Boray Acar
Kadının Seçimi
Türkiye’yi yönetemeyen sağ ve sığ irade, kaybetmekten korktuğu iktidar gücü uğruna kadının toplumda birey olarak var olması gerçeğini pazarlık meselesi hâline getirdi. Salt seçim mühendisliğinin bir tezahürü olarak kadın cinayetlerini zımnen kadının sesini yükseltmesine bağlayan gerici anlayışa teslim oldu… Veya aslına rücu edecekti de bu da işin bahanesi oldu. Korkunun ve telaşın rasyonel akla, çağın gereklerine ve gerçeklerine galebe çaldığı bugünlerde sosyal ve siyasal iklime hâkim eril irade, sıradanlaşan kötülükler zincirine bir halka daha ekledi.

__Verilen liste__.
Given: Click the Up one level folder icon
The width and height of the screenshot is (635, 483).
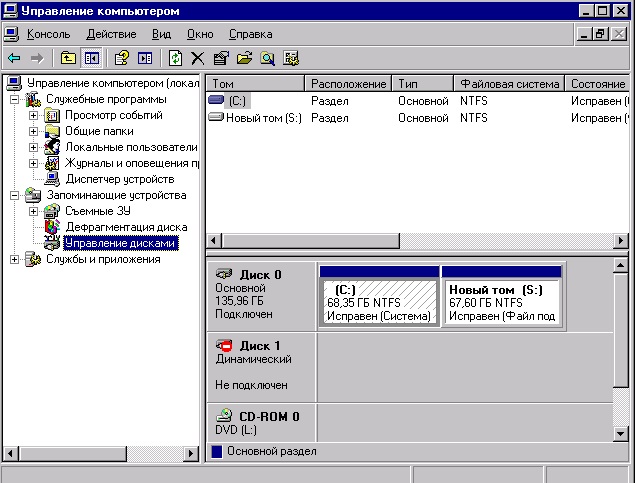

__İstenen__. "Kadının Seçimi" başlıklı metne göre, sağ ve sığ irade hangi güç uğruna kadının toplumda birey olarak var olması gerçeğini pazarlık meselesi hâline getirmiştir?

__Yazılı yanıt__. Kaybetmekten korktuğu iktidar gücü uğruna.